Domenico Sigalini – presidente del COP 

Nel pieno della pandemia, che si cerca di esorcizzare, dando rilevanza quasi ossessiva a quei “quattro” vaccini che solennemente, come in una liturgia, sono stati osannati in mille comunicato radio e TV, rischiamo di abbassare il nostro orizzonte mondiale, se non ci fosse ancora una volta papa Francesco che con il suo discorso urbi et orbi, fatto dall’interno del Palazzo apostolico, ci sveglia e ci mette davanti tutta la guerra che si consuma ancora in ogni angolo del mondo. Ancora di più il tema della pace prende corpo e suggerisce una nuova prospettiva con il suo discorso che ci aspettavamo per la Giornata mondiale della pace del primo giorno dell’anno da almeno 54 anni. C’è una domanda precisa e costringente che Dio fa a Caino dopo che ha ammazzato suo fratello Abele? Dove è tuo fratello? Caino risponde così alla domanda di Dio: «Sono forse io il custode di mio fratello?» (Gen 4,9). Papa Francesco ha speso tutta la sua ultima enciclica per aiutarci a rispondere a questa affermazione di Caino: Sì, ciascuno deve essere custode di suo fratello, tutti dobbiamo prenderci cura gli uni degli altri. È la cura per ciascun vivente e per la stessa natura che può offrire l’orizzonte di pace che è necessario al mondo di oggi. È lo stesso Dio creatore che si presenta all’umanità come modello della cura. Infatti “lo stesso Caino, benché su di lui ricada la maledizione a motivo del crimine che ha compiuto, riceve in dono dal Creatore un segno di protezione, affinché la sua vita sia salvaguardata (cfr Gen 4,15). Questo fatto, mentre conferma la dignità inviolabile della persona, creata ad immagine e somiglianza di Dio, manifesta anche il piano divino per preservare l’armonia della creazione, perché «la pace e la violenza non possono abitare nella stessa dimora” (Messaggio del Santo Padre Francesco per la celebrazione della 54.ma Giornata mondiale della pace).

Il comportamento naturale di Gesù è sempre esemplare sul fronte della cura e così ne è diventata configurata la chiesa che con i suoi comportamenti e documenti propone una cultura della cura, che si sviluppa su alcuni principi:

  1. La cura come promozione della dignità e dei diritti della persona.

«Il concetto di persona, nato e maturato nel cristianesimo, aiuta a perseguire uno sviluppo pienamente umano. Perché persona dice sempre relazione, non individualismo, afferma l’inclusione e non l’esclusione, la dignità unica e inviolabile e non lo sfruttamento». Proprio perché uomini o donne abbiamo una dignità inviolabile, anche quando fossimo imbarbariti come Caino che uccise Abele.

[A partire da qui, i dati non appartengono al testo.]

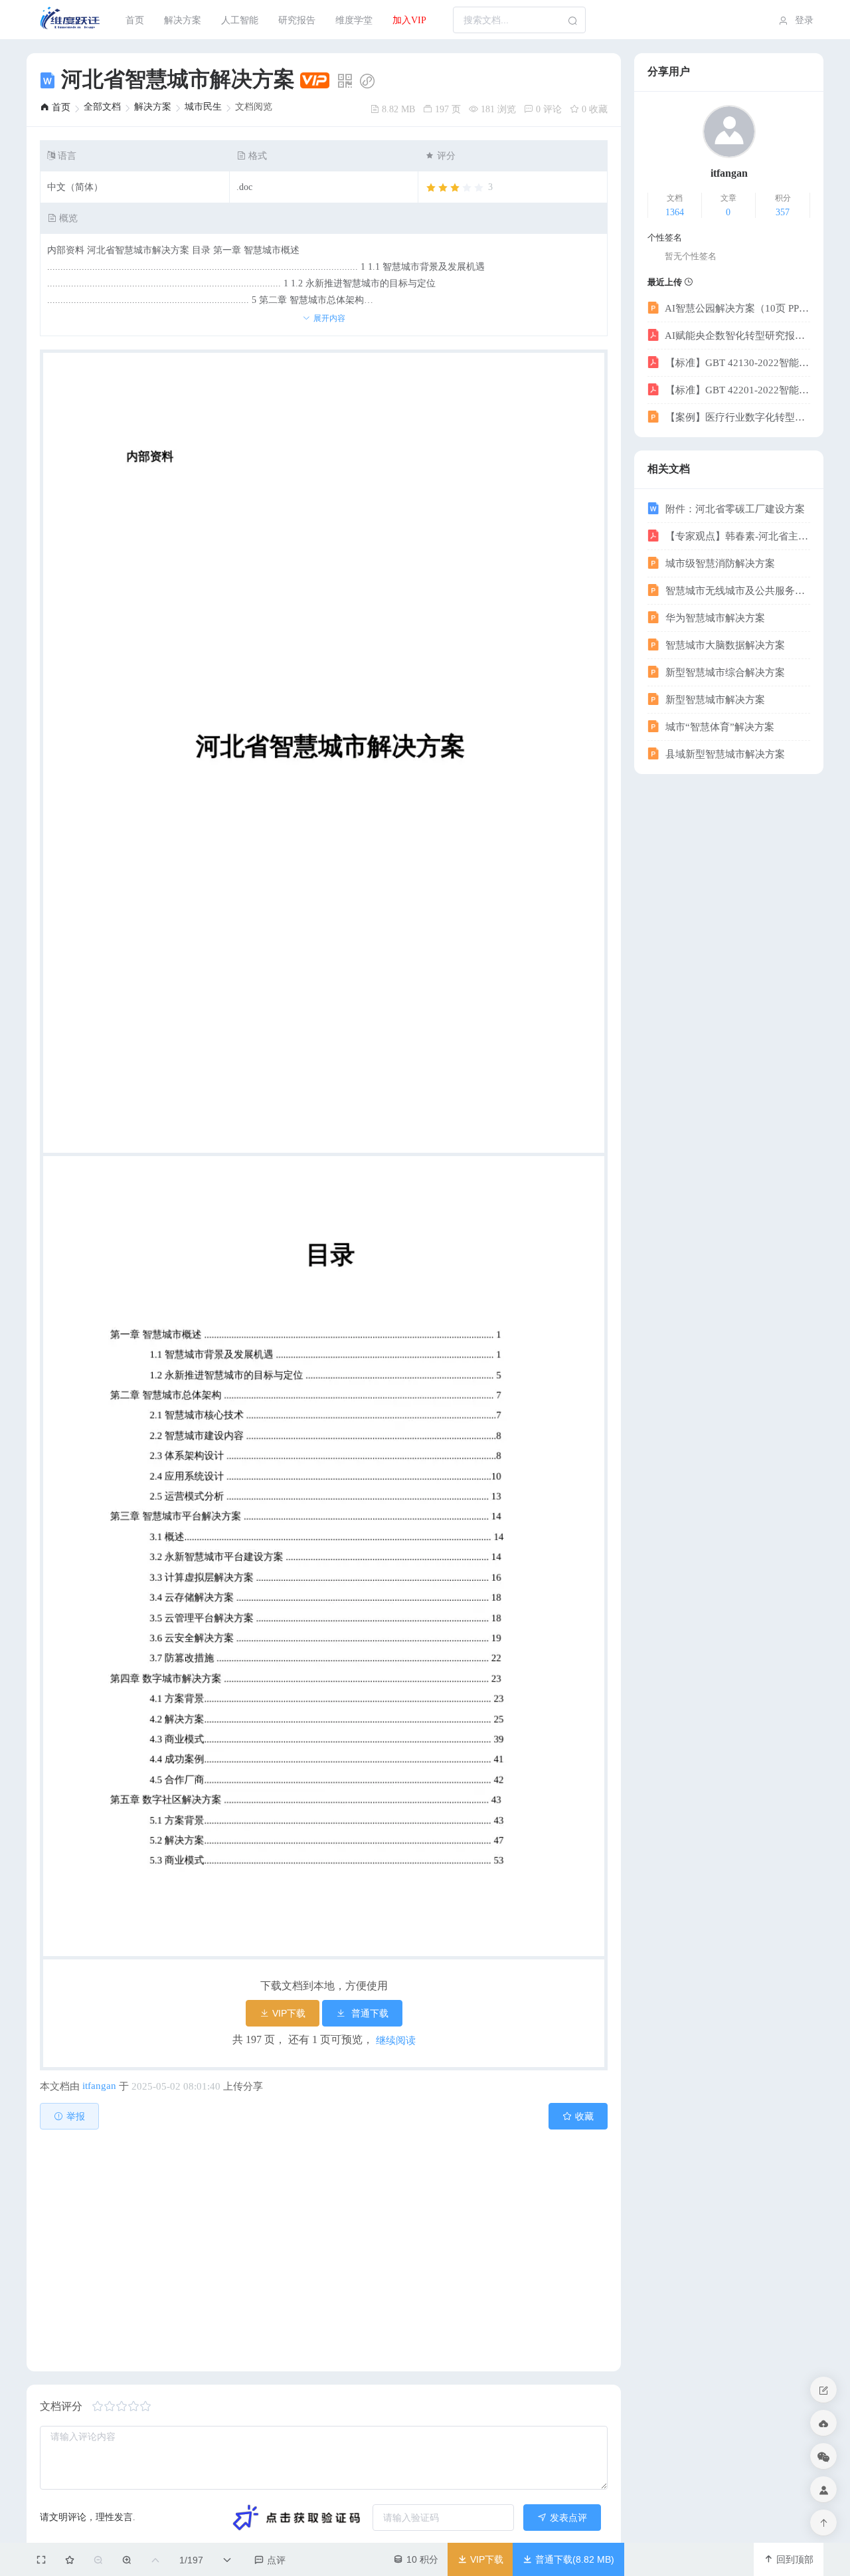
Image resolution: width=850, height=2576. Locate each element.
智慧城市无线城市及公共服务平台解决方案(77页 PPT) (736, 590)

  1. La cura del bene comune. Il nostro sguardo deve essere sempre rivolto all’intera famiglia umana. Non ciascuno per sè, ma ciascuno per il bene di tutti, che non è la somma dei beni individuali, ma un bene che mette in comunione tutti sempre e per tutti.
  2. La cura della solidarietà. Amore per l’altro come determinazione di impegnarsi per il bene di ogni creatura. Essere solidali è avere sempre l’altro nei nostri pensieri, nelle nostre azioni, nelle nostre conquiste e nel nostro perdono vicendevole
  3. La cura e la salvaguardia del creato; da qui deriva la cura della nostra casa comune: la terra, che stiamo distruggendo sempre di più. Siamo consapevoli che quando inquiniamo, quando distruggiamo, quando avveleniamo non stiamo prendendoci cura gli uni degli altri, al presente, ma soprattutto togliendo a tutti anche il futuro.

Questa cultura nasce in famiglia, che va rivalutata e aiutata ad essere sempre educativa, formativa, capace di forgiare figli e figlie appassionati della cura verso tutti. Si radica nella scuola e nell’università, che permettono sempre qualificazioni e convinzioni maggiori, specializzazioni utili per animare tale cultura. Si allarga a tutte le religioni, che devono vedere nella cura lo stampo del Dio in cui credono. Si radica in tutte le istituzioni internazionali, con lo scopo di rendere ogni nazione soggetto e non solo oggetto di cura. Non ci sarà mai pace senza una cultura della cura.